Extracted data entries
- - - - -

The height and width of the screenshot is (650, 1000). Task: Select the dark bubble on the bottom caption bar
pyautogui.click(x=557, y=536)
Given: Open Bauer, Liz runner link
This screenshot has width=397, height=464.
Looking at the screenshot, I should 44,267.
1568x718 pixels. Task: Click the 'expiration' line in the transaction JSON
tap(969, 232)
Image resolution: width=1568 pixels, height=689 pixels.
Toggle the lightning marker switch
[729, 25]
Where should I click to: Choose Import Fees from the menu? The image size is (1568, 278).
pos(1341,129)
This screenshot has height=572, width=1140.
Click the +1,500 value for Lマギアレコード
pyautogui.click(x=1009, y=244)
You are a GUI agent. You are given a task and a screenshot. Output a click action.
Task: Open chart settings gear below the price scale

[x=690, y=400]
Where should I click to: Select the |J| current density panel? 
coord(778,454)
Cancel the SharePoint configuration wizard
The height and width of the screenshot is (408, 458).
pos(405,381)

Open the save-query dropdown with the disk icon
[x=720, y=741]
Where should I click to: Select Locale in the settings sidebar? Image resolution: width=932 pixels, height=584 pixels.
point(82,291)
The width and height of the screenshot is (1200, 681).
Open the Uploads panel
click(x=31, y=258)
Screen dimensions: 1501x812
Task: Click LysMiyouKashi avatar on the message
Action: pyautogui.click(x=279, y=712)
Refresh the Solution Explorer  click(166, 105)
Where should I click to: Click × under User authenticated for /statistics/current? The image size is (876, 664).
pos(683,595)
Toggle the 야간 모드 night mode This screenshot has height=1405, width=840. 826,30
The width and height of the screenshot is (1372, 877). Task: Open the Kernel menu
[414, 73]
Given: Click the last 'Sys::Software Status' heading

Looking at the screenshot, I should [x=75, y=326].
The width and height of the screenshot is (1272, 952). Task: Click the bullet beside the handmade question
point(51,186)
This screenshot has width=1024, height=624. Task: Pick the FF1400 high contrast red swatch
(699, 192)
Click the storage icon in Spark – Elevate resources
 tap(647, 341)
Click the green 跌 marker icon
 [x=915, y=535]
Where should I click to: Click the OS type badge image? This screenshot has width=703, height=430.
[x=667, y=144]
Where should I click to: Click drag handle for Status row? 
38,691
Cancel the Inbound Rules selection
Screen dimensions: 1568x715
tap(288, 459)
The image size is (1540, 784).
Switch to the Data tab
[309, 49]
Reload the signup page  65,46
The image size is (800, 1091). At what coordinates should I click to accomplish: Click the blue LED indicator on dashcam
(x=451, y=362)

- - - - -

=== Your instructions ===
Retype all the records above without changing a word.

=== Response to this exercise ===
The height and width of the screenshot is (650, 1000). Task: Select the dark bubble on the bottom caption bar
pyautogui.click(x=557, y=536)
Given: Open Bauer, Liz runner link
This screenshot has width=397, height=464.
Looking at the screenshot, I should 44,267.
1568x718 pixels. Task: Click the 'expiration' line in the transaction JSON
tap(969, 232)
Image resolution: width=1568 pixels, height=689 pixels.
Toggle the lightning marker switch
[729, 25]
Where should I click to: Choose Import Fees from the menu? The image size is (1568, 278).
pos(1341,129)
This screenshot has height=572, width=1140.
Click the +1,500 value for Lマギアレコード
pyautogui.click(x=1009, y=244)
You are a GUI agent. You are given a task and a screenshot. Output a click action.
Task: Open chart settings gear below the price scale

[x=690, y=400]
Where should I click to: Select the |J| current density panel? 
coord(778,454)
Cancel the SharePoint configuration wizard
The height and width of the screenshot is (408, 458).
pos(405,381)

Open the save-query dropdown with the disk icon
[x=720, y=741]
Where should I click to: Select Locale in the settings sidebar? Image resolution: width=932 pixels, height=584 pixels.
point(82,291)
The width and height of the screenshot is (1200, 681).
Open the Uploads panel
click(x=31, y=258)
Screen dimensions: 1501x812
Task: Click LysMiyouKashi avatar on the message
Action: pyautogui.click(x=279, y=712)
Refresh the Solution Explorer  click(166, 105)
Where should I click to: Click × under User authenticated for /statistics/current? The image size is (876, 664).
pos(683,595)
Toggle the 야간 모드 night mode This screenshot has height=1405, width=840. 826,30
The width and height of the screenshot is (1372, 877). Task: Open the Kernel menu
[414, 73]
Given: Click the last 'Sys::Software Status' heading

Looking at the screenshot, I should [x=75, y=326].
The width and height of the screenshot is (1272, 952). Task: Click the bullet beside the handmade question
point(51,186)
This screenshot has width=1024, height=624. Task: Pick the FF1400 high contrast red swatch
(699, 192)
Click the storage icon in Spark – Elevate resources
 tap(647, 341)
Click the green 跌 marker icon
 [x=915, y=535]
Where should I click to: Click the OS type badge image? This screenshot has width=703, height=430.
[x=667, y=144]
Where should I click to: Click drag handle for Status row? 
38,691
Cancel the Inbound Rules selection
Screen dimensions: 1568x715
tap(288, 459)
The image size is (1540, 784).
Switch to the Data tab
[309, 49]
Reload the signup page  65,46
The image size is (800, 1091). At what coordinates should I click to accomplish: Click the blue LED indicator on dashcam
(x=451, y=362)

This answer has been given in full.